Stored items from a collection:
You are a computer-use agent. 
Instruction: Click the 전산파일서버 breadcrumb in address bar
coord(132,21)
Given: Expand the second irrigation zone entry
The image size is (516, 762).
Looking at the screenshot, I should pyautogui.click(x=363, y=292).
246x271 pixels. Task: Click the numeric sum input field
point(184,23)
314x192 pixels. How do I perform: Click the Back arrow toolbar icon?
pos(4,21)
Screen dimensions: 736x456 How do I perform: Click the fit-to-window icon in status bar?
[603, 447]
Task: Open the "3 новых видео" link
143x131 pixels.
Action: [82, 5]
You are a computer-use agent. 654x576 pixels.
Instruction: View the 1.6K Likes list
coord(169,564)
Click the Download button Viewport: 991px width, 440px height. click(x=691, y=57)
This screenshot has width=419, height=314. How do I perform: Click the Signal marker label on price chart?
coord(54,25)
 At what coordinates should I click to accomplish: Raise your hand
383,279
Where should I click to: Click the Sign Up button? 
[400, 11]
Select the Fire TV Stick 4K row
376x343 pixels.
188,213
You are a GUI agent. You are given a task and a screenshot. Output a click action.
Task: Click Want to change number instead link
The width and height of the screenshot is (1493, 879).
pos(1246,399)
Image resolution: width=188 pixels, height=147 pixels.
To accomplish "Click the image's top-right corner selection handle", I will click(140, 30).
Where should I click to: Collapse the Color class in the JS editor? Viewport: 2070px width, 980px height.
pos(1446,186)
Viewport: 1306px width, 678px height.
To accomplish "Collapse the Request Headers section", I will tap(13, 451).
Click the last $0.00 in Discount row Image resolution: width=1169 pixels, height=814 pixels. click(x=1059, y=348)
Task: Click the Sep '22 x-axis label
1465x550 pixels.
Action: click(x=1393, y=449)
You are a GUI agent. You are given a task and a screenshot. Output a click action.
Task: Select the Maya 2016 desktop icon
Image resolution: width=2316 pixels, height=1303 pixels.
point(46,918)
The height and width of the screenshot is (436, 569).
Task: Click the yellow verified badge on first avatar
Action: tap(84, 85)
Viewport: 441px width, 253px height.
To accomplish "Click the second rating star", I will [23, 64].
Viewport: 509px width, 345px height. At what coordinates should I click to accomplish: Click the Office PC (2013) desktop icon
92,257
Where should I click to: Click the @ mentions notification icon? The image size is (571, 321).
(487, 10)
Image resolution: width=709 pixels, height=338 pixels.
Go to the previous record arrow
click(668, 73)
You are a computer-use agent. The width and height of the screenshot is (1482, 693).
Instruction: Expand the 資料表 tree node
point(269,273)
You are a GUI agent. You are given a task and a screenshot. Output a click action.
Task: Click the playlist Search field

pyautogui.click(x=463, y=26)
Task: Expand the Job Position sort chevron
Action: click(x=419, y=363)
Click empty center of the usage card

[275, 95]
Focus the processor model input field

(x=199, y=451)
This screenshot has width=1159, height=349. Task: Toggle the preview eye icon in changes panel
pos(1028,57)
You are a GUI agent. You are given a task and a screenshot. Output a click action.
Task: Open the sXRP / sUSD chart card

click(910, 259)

*TO BE DONE*
How many lines in the items above contain the word "icon"? Reply with the number alone.

*FINISHED EXERCISE*
6